» **TASK INPUT**:
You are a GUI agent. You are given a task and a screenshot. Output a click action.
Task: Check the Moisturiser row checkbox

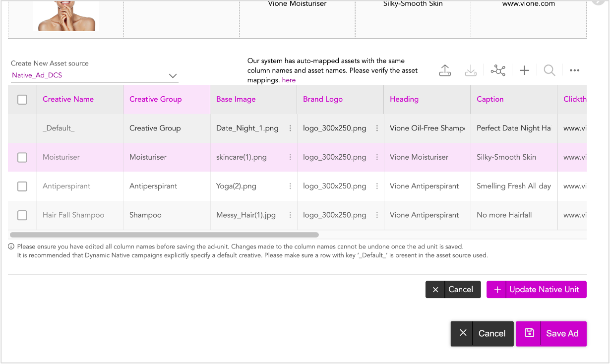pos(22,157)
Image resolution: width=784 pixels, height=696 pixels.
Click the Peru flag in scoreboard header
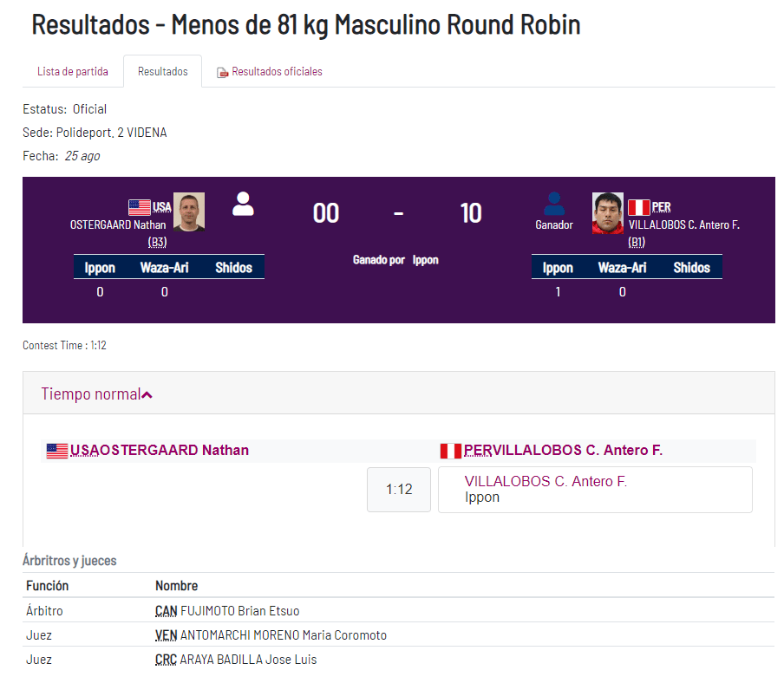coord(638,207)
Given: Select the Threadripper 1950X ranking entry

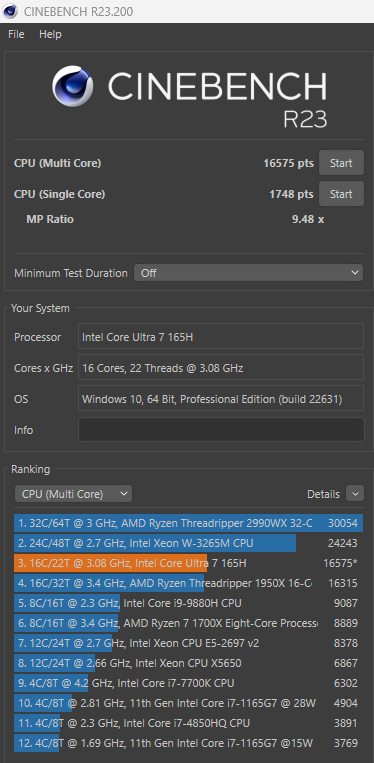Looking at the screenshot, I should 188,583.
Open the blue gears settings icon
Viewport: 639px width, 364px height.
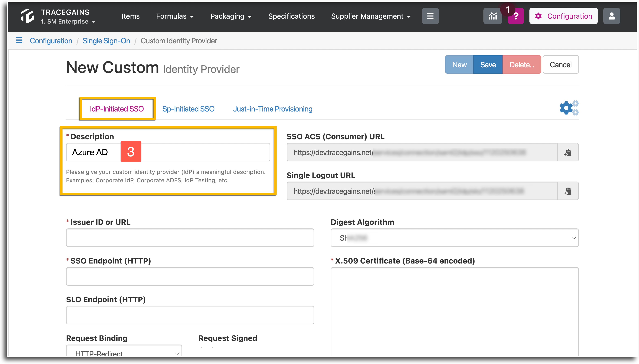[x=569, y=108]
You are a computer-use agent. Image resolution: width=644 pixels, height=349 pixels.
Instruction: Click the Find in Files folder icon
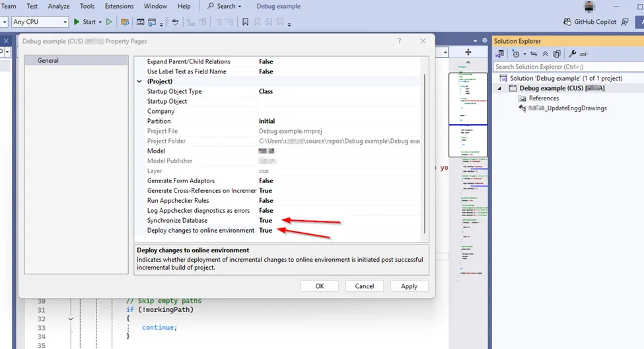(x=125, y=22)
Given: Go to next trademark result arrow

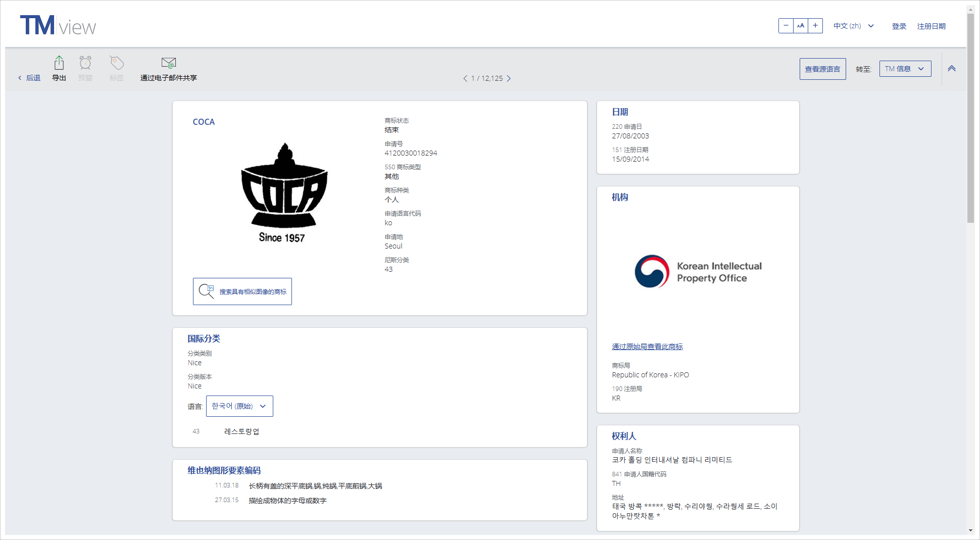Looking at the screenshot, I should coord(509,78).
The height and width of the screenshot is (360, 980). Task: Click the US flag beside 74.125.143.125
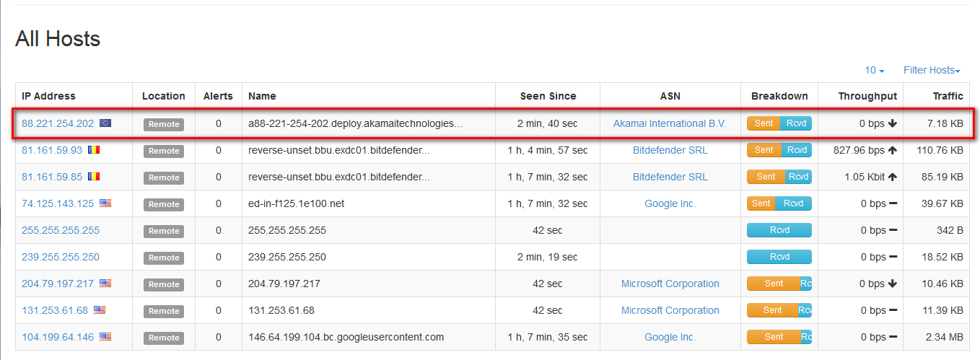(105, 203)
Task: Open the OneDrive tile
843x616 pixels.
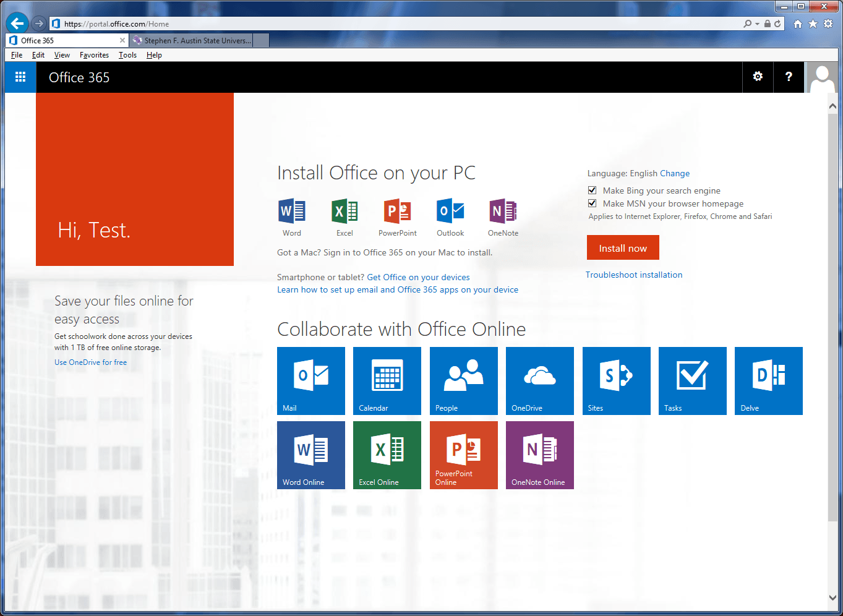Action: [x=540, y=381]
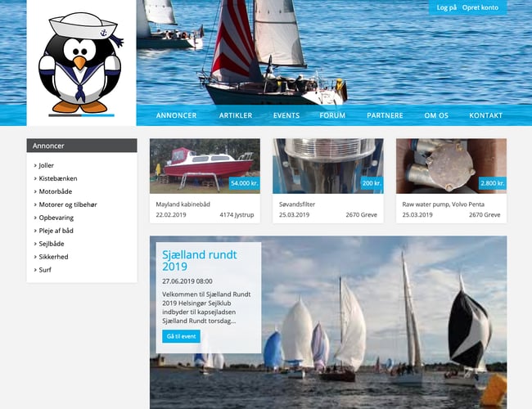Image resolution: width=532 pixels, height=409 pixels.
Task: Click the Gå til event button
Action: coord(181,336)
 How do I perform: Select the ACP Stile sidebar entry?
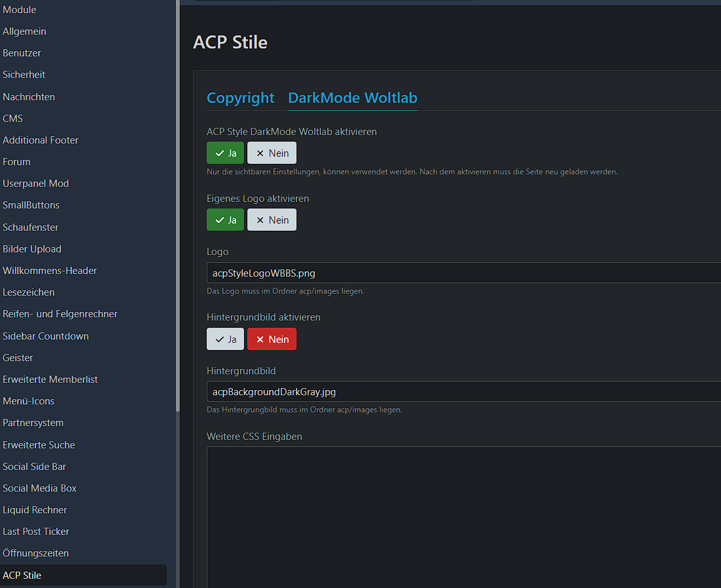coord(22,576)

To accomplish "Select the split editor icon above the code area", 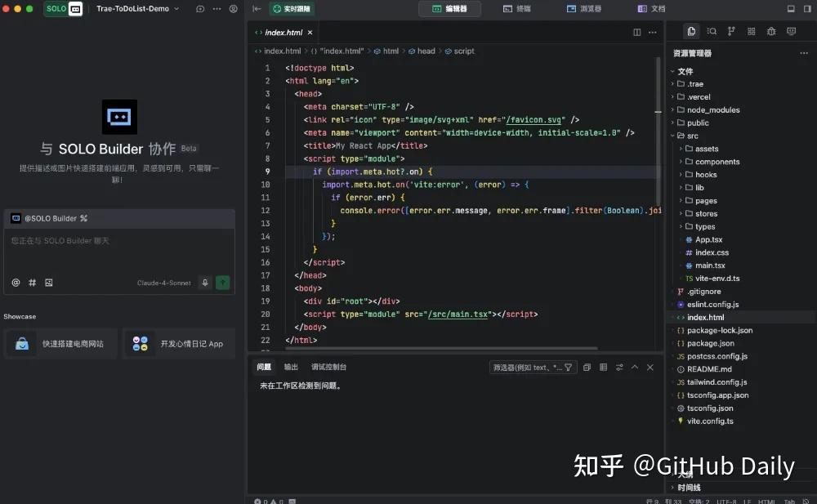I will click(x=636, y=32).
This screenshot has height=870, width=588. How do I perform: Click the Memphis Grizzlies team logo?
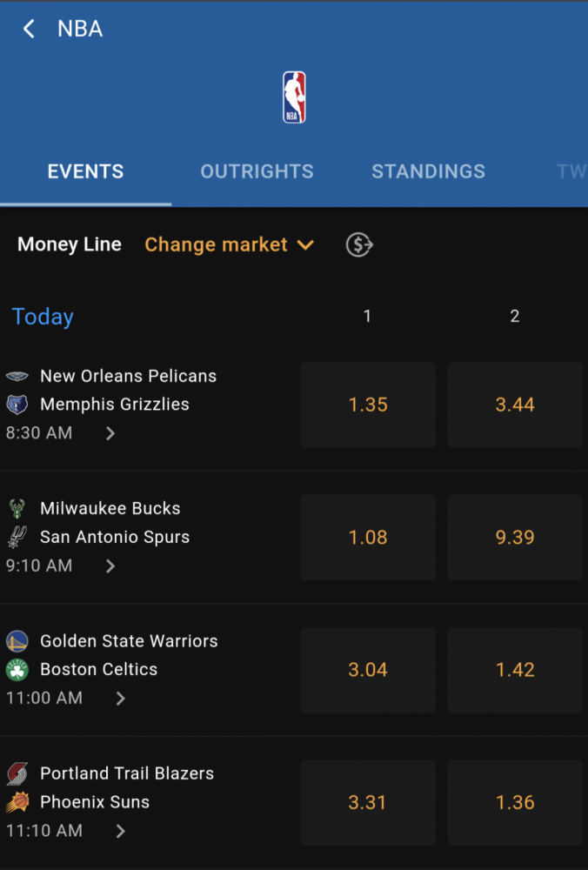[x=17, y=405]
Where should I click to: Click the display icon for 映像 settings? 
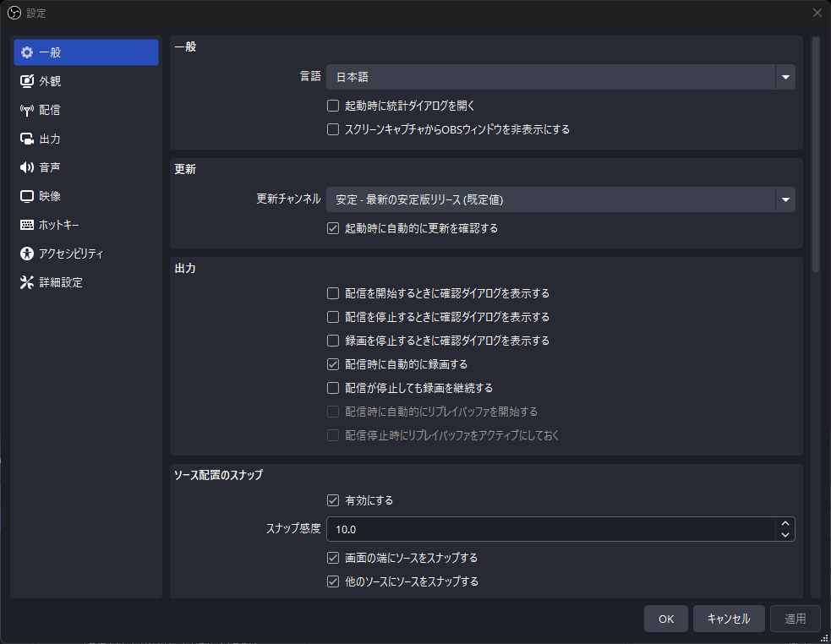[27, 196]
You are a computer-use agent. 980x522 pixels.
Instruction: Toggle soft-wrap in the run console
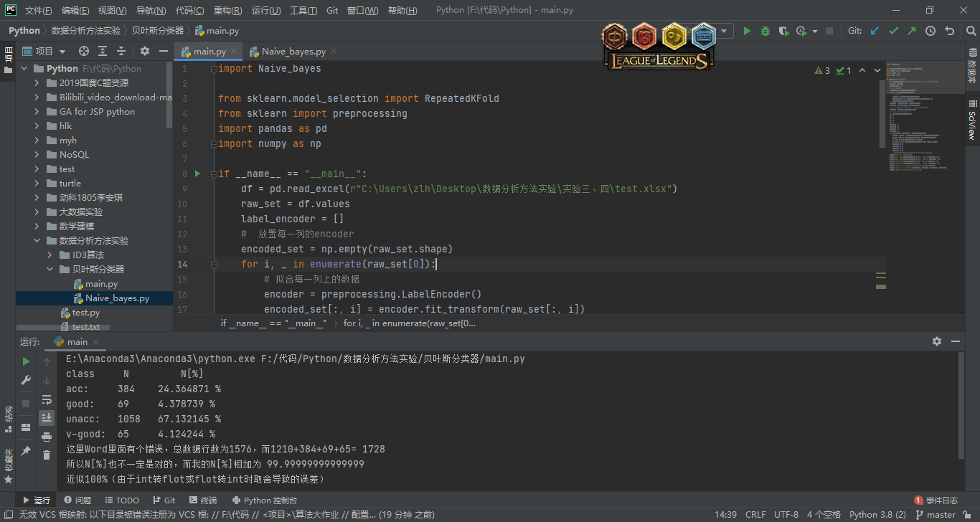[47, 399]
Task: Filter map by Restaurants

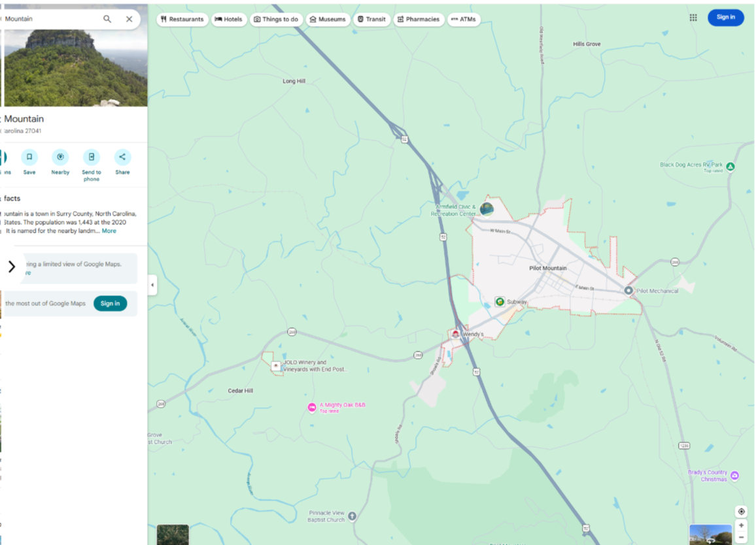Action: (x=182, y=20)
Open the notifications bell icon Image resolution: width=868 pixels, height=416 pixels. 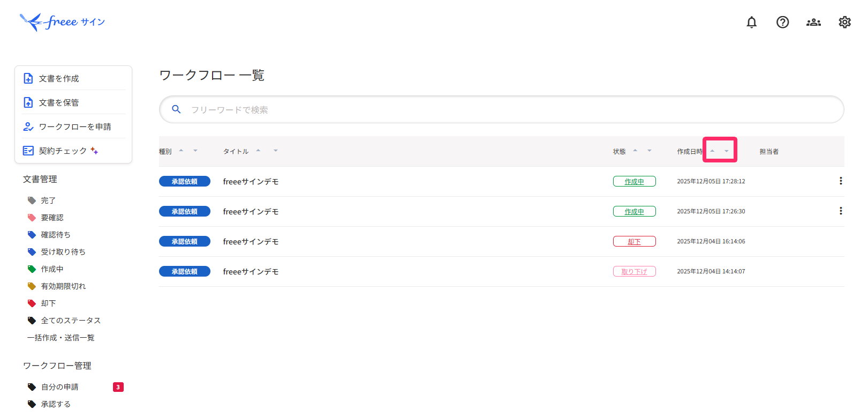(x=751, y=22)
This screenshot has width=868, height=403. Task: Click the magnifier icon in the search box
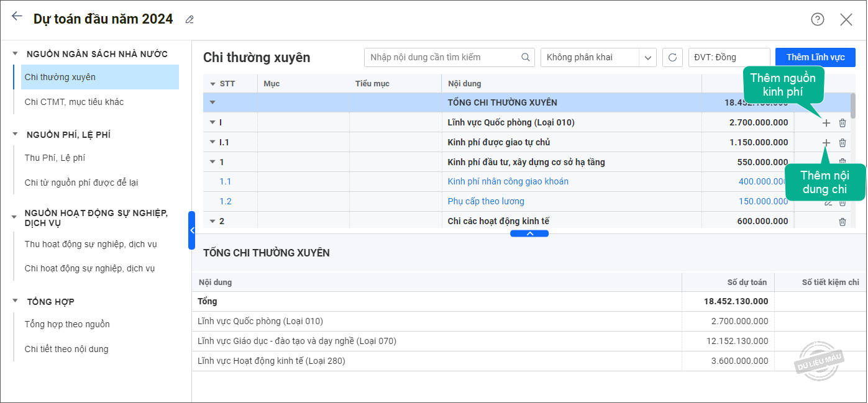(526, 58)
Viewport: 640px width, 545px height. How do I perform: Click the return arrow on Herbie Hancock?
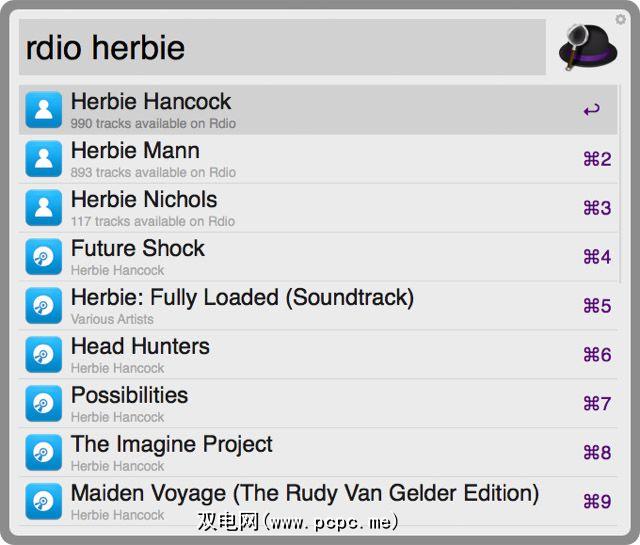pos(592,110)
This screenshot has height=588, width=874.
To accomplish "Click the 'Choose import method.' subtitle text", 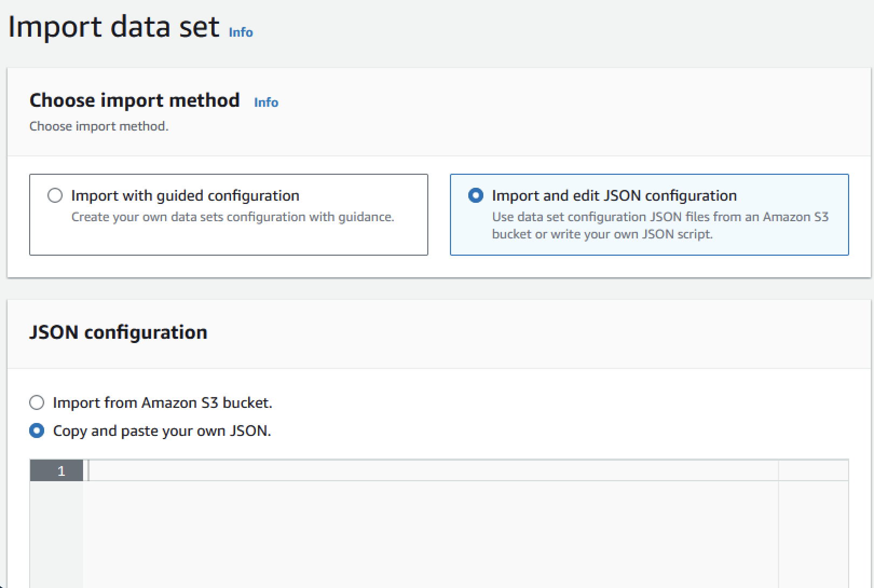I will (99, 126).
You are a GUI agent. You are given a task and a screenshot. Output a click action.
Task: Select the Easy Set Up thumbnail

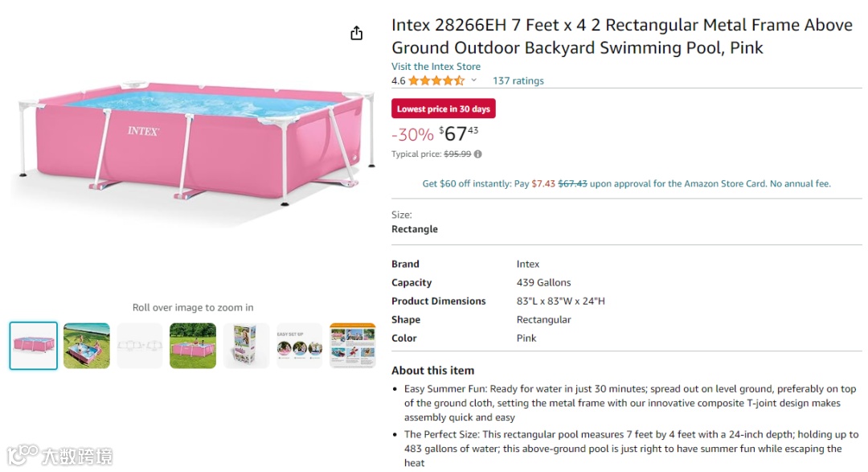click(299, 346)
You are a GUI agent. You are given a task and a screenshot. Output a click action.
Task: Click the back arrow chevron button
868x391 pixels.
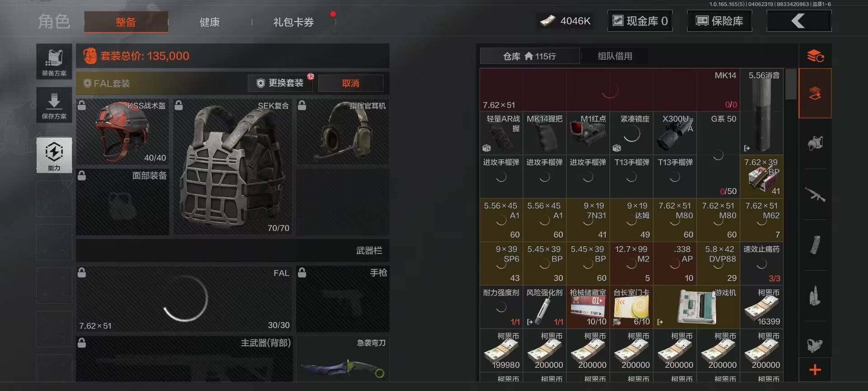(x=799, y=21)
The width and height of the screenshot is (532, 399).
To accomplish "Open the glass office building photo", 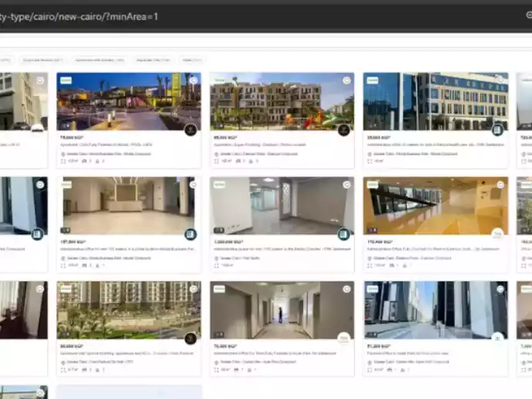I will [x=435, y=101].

» **TASK INSTRUCTIONS**:
How many of the lines above hold the word "computer"? State that number and nothing else.

» **PROBLEM SOLUTION**:
2